Yew

The English or European yew (also known as Taxus baccata) is widespread through the Blessed Isles. The plants can be male, female or (occasionally) both and are highly toxic but they have a remarkable ability to survive serious damage, being able to regrow from a stump or from a single branch touching the ground (although not instantly, as told in folk tales). They can be difficult to date due to the way the older wood in their hearts hollows out. They do, of course, provide excellent wood for bows and their presence has thus been tolerated. As a result, yew trees are a common feature in churchyards and graveyards but tend to be removed if seen elsewhere. Since the romantic movement of the eighteenth century gave it some popularity among the wealthy (see the Preservation Plantations entry), it has been cultivated for use in large landscaped gardens as hedges and topiary. However, yews remain viewed with some suspicion by the general public due to their regular connection with the Otherworld.
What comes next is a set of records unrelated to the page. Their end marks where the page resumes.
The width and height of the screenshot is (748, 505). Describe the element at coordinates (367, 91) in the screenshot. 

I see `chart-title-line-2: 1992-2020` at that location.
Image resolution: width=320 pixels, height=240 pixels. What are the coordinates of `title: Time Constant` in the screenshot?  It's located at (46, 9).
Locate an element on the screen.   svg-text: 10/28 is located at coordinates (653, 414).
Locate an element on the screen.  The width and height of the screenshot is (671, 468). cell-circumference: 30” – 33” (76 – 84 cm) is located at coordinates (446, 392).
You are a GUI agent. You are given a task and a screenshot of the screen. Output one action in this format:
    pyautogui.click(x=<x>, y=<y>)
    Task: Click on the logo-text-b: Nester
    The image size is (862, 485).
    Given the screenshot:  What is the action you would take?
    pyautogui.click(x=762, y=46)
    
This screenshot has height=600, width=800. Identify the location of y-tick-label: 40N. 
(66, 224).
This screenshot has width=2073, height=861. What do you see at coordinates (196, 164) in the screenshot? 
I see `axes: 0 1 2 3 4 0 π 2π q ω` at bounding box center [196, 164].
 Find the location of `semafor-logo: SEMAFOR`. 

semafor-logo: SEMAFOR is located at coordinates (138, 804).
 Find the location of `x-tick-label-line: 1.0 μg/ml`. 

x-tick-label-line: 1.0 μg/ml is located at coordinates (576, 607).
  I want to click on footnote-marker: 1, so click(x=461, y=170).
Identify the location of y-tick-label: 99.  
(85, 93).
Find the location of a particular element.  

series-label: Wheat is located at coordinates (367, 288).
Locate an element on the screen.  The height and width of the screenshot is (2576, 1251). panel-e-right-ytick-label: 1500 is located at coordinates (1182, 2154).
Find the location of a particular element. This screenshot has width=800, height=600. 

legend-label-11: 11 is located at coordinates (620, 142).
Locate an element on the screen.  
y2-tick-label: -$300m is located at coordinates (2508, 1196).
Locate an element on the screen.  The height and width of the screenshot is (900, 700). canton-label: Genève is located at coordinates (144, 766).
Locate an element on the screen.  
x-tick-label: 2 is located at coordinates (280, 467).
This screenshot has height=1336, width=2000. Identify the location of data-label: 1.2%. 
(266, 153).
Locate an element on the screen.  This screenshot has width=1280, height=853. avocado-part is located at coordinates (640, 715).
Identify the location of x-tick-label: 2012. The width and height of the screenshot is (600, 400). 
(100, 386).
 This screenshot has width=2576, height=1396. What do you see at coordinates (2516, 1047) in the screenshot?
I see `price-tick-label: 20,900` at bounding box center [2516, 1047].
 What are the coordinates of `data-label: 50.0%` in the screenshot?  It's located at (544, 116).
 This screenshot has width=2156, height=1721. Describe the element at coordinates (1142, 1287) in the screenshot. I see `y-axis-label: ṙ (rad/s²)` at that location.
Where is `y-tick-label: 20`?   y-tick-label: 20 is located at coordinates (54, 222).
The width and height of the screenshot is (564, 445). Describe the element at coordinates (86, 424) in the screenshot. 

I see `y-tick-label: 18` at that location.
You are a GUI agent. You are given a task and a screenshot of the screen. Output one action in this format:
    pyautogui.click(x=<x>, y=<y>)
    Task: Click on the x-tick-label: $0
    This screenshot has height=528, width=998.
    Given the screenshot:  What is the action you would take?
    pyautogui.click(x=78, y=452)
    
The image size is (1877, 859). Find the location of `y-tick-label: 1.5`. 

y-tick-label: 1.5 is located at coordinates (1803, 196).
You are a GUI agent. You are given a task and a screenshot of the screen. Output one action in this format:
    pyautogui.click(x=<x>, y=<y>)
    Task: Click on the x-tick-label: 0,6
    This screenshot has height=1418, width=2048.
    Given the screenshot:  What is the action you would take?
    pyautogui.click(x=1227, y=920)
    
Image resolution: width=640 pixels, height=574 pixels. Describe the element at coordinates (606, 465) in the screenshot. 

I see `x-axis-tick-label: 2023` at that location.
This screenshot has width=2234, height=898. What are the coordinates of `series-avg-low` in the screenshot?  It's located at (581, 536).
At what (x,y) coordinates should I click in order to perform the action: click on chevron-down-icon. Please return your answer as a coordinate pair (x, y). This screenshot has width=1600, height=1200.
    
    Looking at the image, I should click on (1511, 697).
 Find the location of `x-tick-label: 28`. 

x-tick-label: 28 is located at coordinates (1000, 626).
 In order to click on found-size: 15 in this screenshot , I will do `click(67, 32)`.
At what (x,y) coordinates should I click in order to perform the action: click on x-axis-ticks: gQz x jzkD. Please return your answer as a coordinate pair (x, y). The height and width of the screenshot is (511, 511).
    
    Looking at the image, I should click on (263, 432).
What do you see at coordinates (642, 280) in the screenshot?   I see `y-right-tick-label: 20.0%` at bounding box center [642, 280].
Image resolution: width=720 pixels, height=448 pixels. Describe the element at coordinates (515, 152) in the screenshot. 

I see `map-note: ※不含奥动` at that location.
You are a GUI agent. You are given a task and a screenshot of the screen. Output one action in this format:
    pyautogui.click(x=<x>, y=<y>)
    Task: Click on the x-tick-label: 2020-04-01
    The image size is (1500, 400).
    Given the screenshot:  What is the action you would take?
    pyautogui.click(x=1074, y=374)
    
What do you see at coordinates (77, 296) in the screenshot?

Academia used to ridicule the idea of fairy women planting yew seeds in churchyards at night and villagers finding full grown trees in the morning but a century of observations has shown that this may not be too far from the truth. There are records that show no plans for planting yews in certain new and recently designated churchyards, graveyards and memorial gardens. However, seedlings have been spotted and, where allowed, have grown. Local Parish Wardens have confirmed that these plants are waypoints and short-range reconnaissance and training exercises have confirmed that the Otherworld version of the yew plant continues to thrive in the other reality regardless of whether the plant is removed as a seedling, sapling or adult. It is believed that an adult yew in our reality can spread seeds fertilised by Otherworld pollen.

Folklore insists that entering an old, hollow yew is a way into the Otherworld, yet strong connections with churchyards show that in the early days of Christianity this was not considered a bad thing. This has not been confirmed in action but both Warden and Ranger findings have suggested that this is possible. Curiously, the association with churches is also seen in France and Spain, along with parts of the Nordic countries, and modern scholars interpret the Norse world tree, Yggdrasil, that ties the realities together, as a yew tree.